BERKSHIRE CHORAL FESTIVAL
AUGUST 2001
PAGE 2

Monday, after a great breakfast at the Birch Hill, rehearsals began with Joe Colaneri. He is patient, but exacting, wanting you to sing it just so. When you don’t sing it as he wants it, he scrunches up his face, puts his fist to his chest, and says with a Hoboken accent, "Please, don’t sing it that way! It’s like a knife in moy hawt!"
Colaneri..Colaneri..Colaneri..Colaneri
After rehearsal, Barbara Peters gave a talk on the Requiem and Alessandro Manzoni, an Italian writer and man of letters whom Verdi greatly admired and in whose memory he wrote the Requiem for the first anniversary of his death. In the afternoon, we did some shopping in Great Barrington, had lunch at the Neighborhood Diner (always excellent), and came back for a snooze. At 5:00 PM, there was a faculty recital with some perfectly lovely moments.
Faculty recital..Faculty women
Dinner at the Berkshire School (where the landscaping is even more beautiful and the food even better), and another great rehearsal Monday evening and to bed.
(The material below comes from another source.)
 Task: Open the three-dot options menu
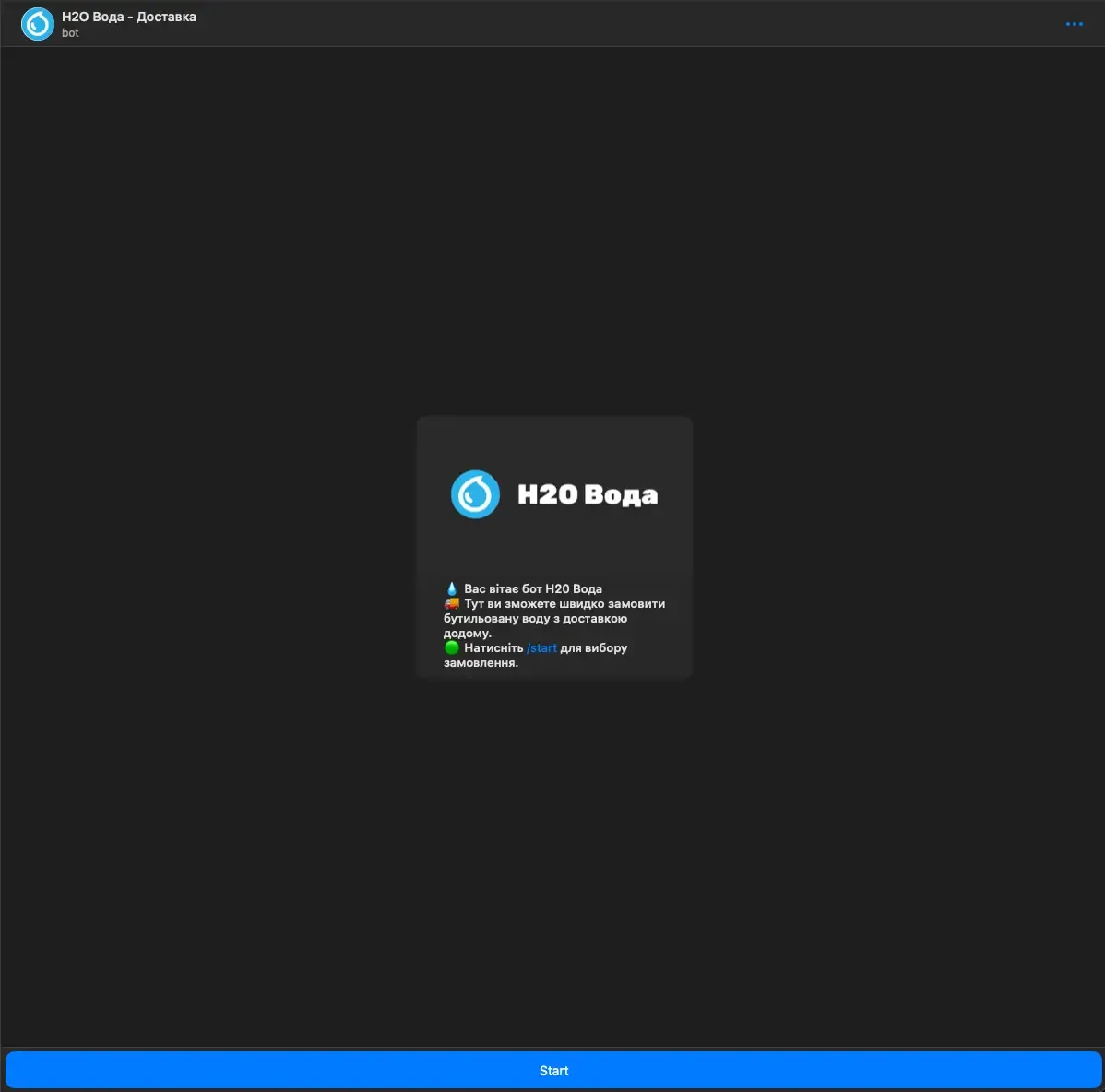1075,24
Tuesday morning, Carol finished some ?syllabi ?syllabuses and the singers rehearsed. In the afternoon, we had lunch at Mom’s Country Café in Egremont (always excellent), bought some used clothes at a consignment shop, a couple bottles of wine, a dip in the lovely pool at our B&B, a snooze, and a 5:00 PM talk on Verdi and his Requiem by Joe Colaneri that was erudite, but delivered naturally with great warmth and affection. He is a great conductor and a wonderful human being. Dinner at the school with old and new friends and another fabulous rehearsal, while Carol attended a Trio concert at Searles Castle in Great Barrington, which she said was a cut below what we had just heard at the Newport Music Festival.